For this exercise, retype every record below exactly and keep the pictures out.

══ SOURCE MATERIAL

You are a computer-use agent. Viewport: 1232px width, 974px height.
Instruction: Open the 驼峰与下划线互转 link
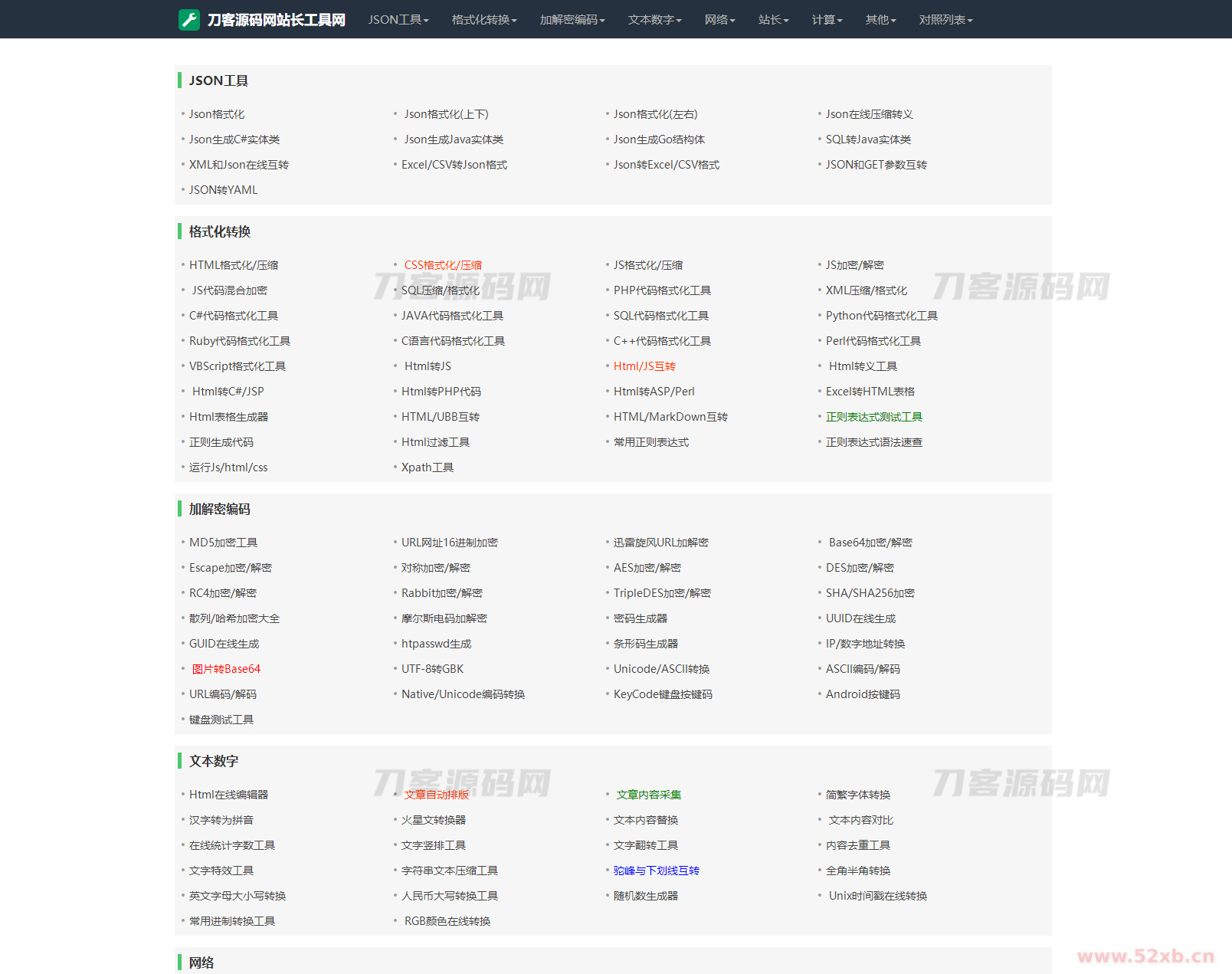click(x=656, y=871)
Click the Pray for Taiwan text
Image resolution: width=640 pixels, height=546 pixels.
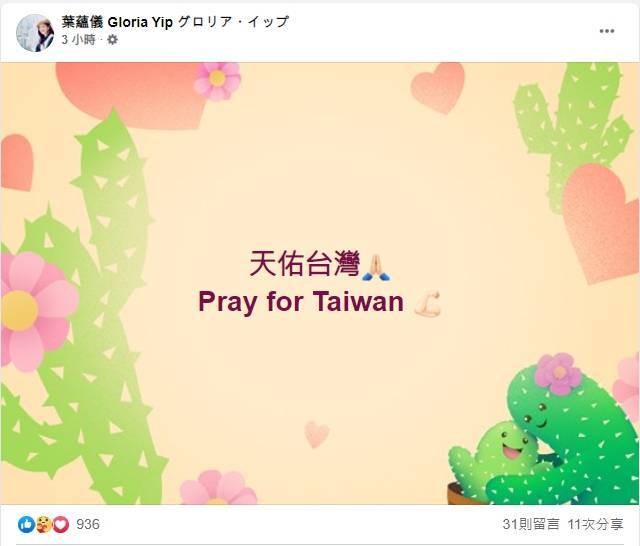[x=301, y=301]
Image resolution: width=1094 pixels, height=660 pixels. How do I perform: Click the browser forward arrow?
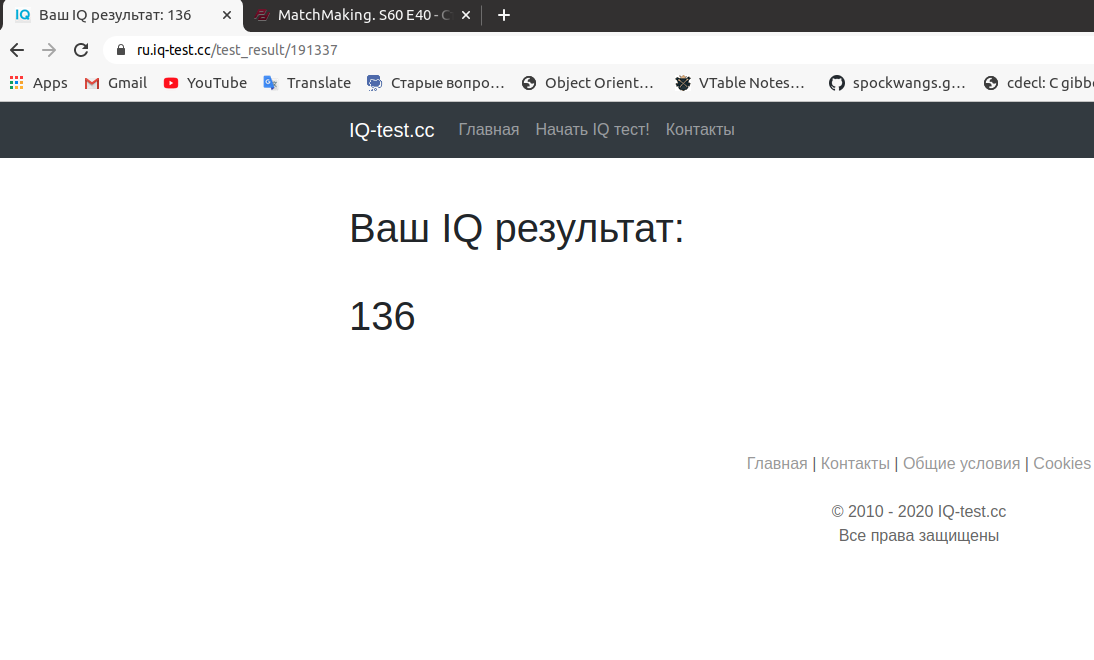[x=49, y=50]
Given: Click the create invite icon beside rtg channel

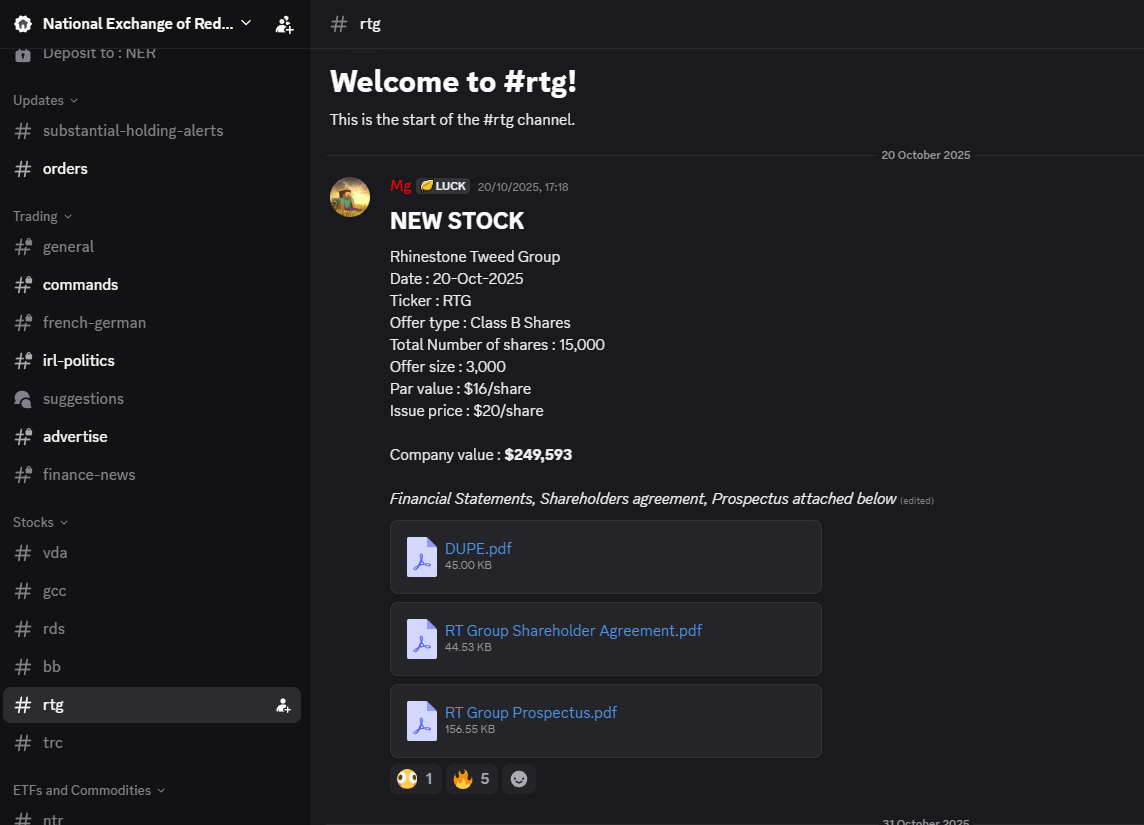Looking at the screenshot, I should (283, 705).
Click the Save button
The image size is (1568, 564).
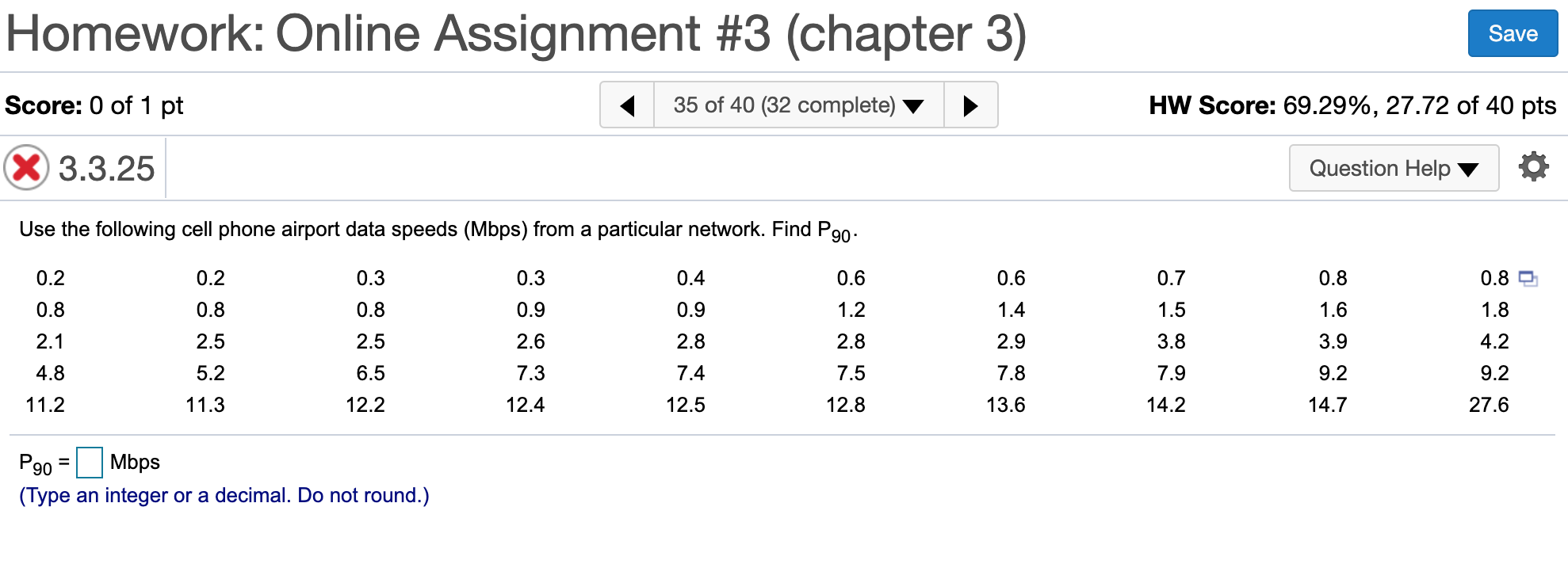(1512, 33)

════

[WRITTEN RESPONSE]:
You are a computer-use agent. Viewport: 1232px width, 974px height.
Instruction: Open the 驼峰与下划线互转 link
click(x=656, y=871)
Click the Pray for Taiwan text
Image resolution: width=640 pixels, height=546 pixels.
[x=301, y=301]
Image resolution: width=1094 pixels, height=660 pixels. How do I perform: Click the browser forward arrow?
[x=49, y=50]
Given: Click the create invite icon beside rtg channel

Looking at the screenshot, I should (283, 705).
Click the Save button
The image size is (1568, 564).
(1512, 33)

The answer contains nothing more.